ACTION ITEM: Please write every entry out again, exactly as it reads below.

INFORMATION PROVIDED:
+ + +
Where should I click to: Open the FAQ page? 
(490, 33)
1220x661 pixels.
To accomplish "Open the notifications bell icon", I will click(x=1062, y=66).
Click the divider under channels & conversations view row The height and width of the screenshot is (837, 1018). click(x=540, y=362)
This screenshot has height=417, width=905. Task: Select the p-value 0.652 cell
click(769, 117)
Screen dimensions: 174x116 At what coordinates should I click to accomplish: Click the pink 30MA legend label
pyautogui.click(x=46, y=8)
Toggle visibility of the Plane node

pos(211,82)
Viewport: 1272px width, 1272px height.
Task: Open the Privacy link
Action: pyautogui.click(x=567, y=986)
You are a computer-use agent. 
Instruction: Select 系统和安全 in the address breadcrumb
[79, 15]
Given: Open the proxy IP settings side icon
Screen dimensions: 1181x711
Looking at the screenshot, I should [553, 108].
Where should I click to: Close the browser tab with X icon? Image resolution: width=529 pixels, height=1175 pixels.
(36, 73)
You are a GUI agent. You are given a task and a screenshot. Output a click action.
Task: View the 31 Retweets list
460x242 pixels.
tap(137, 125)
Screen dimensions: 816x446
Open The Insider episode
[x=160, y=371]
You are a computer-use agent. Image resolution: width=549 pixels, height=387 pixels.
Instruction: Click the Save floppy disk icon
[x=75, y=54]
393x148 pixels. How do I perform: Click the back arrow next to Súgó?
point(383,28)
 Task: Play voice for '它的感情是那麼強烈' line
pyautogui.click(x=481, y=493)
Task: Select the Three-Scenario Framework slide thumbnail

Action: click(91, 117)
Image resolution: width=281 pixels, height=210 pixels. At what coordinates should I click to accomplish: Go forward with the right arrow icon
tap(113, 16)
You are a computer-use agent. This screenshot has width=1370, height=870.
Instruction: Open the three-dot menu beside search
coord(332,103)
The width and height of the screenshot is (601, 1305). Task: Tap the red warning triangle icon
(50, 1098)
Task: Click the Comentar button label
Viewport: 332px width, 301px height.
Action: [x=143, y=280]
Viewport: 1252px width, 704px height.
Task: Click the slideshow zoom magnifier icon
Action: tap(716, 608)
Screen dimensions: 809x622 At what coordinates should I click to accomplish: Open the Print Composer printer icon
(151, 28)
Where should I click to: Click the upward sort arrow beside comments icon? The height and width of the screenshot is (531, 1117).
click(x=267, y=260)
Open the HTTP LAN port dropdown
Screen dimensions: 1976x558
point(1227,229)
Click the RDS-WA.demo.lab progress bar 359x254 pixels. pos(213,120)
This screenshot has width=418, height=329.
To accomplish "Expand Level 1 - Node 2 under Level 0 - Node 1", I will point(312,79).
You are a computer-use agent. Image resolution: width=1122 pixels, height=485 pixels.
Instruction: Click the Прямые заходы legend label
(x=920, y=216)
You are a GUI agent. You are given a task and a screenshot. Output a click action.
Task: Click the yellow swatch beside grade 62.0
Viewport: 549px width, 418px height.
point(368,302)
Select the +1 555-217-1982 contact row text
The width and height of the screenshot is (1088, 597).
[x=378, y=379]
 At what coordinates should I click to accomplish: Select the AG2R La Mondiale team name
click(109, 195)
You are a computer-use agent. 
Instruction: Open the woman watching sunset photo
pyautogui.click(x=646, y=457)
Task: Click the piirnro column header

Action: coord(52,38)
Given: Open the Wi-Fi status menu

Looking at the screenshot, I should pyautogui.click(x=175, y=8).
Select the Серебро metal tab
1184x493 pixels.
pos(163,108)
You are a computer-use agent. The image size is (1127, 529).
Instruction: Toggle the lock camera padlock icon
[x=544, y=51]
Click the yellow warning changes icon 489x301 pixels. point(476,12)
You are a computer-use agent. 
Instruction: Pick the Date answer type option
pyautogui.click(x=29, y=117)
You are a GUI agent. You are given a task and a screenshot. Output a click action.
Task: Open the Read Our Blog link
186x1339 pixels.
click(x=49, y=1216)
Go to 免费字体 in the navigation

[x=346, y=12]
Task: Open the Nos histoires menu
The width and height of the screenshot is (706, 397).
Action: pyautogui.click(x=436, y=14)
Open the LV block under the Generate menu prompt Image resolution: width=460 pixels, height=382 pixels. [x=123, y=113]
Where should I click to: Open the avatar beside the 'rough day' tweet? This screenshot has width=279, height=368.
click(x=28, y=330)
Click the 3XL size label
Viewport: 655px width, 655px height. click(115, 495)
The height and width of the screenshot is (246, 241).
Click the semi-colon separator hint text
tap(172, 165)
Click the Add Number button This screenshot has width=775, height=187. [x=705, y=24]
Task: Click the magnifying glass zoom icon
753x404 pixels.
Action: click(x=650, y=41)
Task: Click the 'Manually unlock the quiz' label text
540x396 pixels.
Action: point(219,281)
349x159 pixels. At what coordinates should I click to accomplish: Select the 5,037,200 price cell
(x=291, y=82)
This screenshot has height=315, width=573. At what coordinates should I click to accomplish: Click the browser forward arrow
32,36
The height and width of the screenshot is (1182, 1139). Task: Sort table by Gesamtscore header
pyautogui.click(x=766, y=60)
+ + +
RESULT FOR THIS EXERCISE:
Where should I click to: Open the FAQ page? 
(490, 33)
1220x661 pixels.
To accomplish "Open the notifications bell icon", I will click(x=1062, y=66).
Click the divider under channels & conversations view row The height and width of the screenshot is (837, 1018). click(x=540, y=362)
This screenshot has height=417, width=905. Task: Select the p-value 0.652 cell
click(769, 117)
Screen dimensions: 174x116 At what coordinates should I click to accomplish: Click the pink 30MA legend label
pyautogui.click(x=46, y=8)
Toggle visibility of the Plane node

pos(211,82)
Viewport: 1272px width, 1272px height.
Task: Open the Privacy link
Action: pyautogui.click(x=567, y=986)
You are a computer-use agent. 
Instruction: Select 系统和安全 in the address breadcrumb
[79, 15]
Given: Open the proxy IP settings side icon
Screen dimensions: 1181x711
Looking at the screenshot, I should [553, 108].
Where should I click to: Close the browser tab with X icon? Image resolution: width=529 pixels, height=1175 pixels.
(36, 73)
You are a GUI agent. You are given a task and a screenshot. Output a click action.
Task: View the 31 Retweets list
460x242 pixels.
tap(137, 125)
Screen dimensions: 816x446
Open The Insider episode
[x=160, y=371]
You are a computer-use agent. Image resolution: width=549 pixels, height=387 pixels.
Instruction: Click the Save floppy disk icon
[x=75, y=54]
393x148 pixels. How do I perform: Click the back arrow next to Súgó?
point(383,28)
 Task: Play voice for '它的感情是那麼強烈' line
pyautogui.click(x=481, y=493)
Task: Select the Three-Scenario Framework slide thumbnail

Action: click(91, 117)
Image resolution: width=281 pixels, height=210 pixels. At what coordinates should I click to accomplish: Go forward with the right arrow icon
tap(113, 16)
You are a computer-use agent. This screenshot has width=1370, height=870.
Instruction: Open the three-dot menu beside search
coord(332,103)
The width and height of the screenshot is (601, 1305). Task: Tap the red warning triangle icon
(50, 1098)
Task: Click the Comentar button label
Viewport: 332px width, 301px height.
Action: [x=143, y=280]
Viewport: 1252px width, 704px height.
Task: Click the slideshow zoom magnifier icon
Action: tap(716, 608)
Screen dimensions: 809x622 At what coordinates should I click to accomplish: Open the Print Composer printer icon
(151, 28)
Where should I click to: Click the upward sort arrow beside comments icon? The height and width of the screenshot is (531, 1117).
click(x=267, y=260)
Open the HTTP LAN port dropdown
Screen dimensions: 1976x558
point(1227,229)
Click the RDS-WA.demo.lab progress bar 359x254 pixels. pos(213,120)
This screenshot has width=418, height=329.
To accomplish "Expand Level 1 - Node 2 under Level 0 - Node 1", I will point(312,79).
You are a computer-use agent. Image resolution: width=1122 pixels, height=485 pixels.
Instruction: Click the Прямые заходы legend label
(x=920, y=216)
You are a GUI agent. You are given a task and a screenshot. Output a click action.
Task: Click the yellow swatch beside grade 62.0
Viewport: 549px width, 418px height.
point(368,302)
Select the +1 555-217-1982 contact row text
The width and height of the screenshot is (1088, 597).
[x=378, y=379]
 At what coordinates should I click to accomplish: Select the AG2R La Mondiale team name
click(109, 195)
You are a computer-use agent. 
Instruction: Open the woman watching sunset photo
pyautogui.click(x=646, y=457)
Task: Click the piirnro column header

Action: coord(52,38)
Given: Open the Wi-Fi status menu

Looking at the screenshot, I should pyautogui.click(x=175, y=8).
Select the Серебро metal tab
1184x493 pixels.
pos(163,108)
You are a computer-use agent. The image size is (1127, 529).
Instruction: Toggle the lock camera padlock icon
[x=544, y=51]
Click the yellow warning changes icon 489x301 pixels. point(476,12)
You are a computer-use agent. 
Instruction: Pick the Date answer type option
pyautogui.click(x=29, y=117)
You are a GUI agent. You are given a task and a screenshot. Output a click action.
Task: Open the Read Our Blog link
186x1339 pixels.
click(x=49, y=1216)
Go to 免费字体 in the navigation

[x=346, y=12]
Task: Open the Nos histoires menu
The width and height of the screenshot is (706, 397).
Action: pyautogui.click(x=436, y=14)
Open the LV block under the Generate menu prompt Image resolution: width=460 pixels, height=382 pixels. [x=123, y=113]
Where should I click to: Open the avatar beside the 'rough day' tweet? This screenshot has width=279, height=368.
click(x=28, y=330)
Click the 3XL size label
Viewport: 655px width, 655px height. click(115, 495)
The height and width of the screenshot is (246, 241).
Click the semi-colon separator hint text
tap(172, 165)
Click the Add Number button This screenshot has width=775, height=187. [x=705, y=24]
Task: Click the magnifying glass zoom icon
753x404 pixels.
Action: click(x=650, y=41)
Task: Click the 'Manually unlock the quiz' label text
540x396 pixels.
Action: point(219,281)
349x159 pixels. At what coordinates should I click to accomplish: Select the 5,037,200 price cell
(x=291, y=82)
This screenshot has height=315, width=573. At what coordinates should I click to accomplish: Click the browser forward arrow
32,36
The height and width of the screenshot is (1182, 1139). Task: Sort table by Gesamtscore header
pyautogui.click(x=766, y=60)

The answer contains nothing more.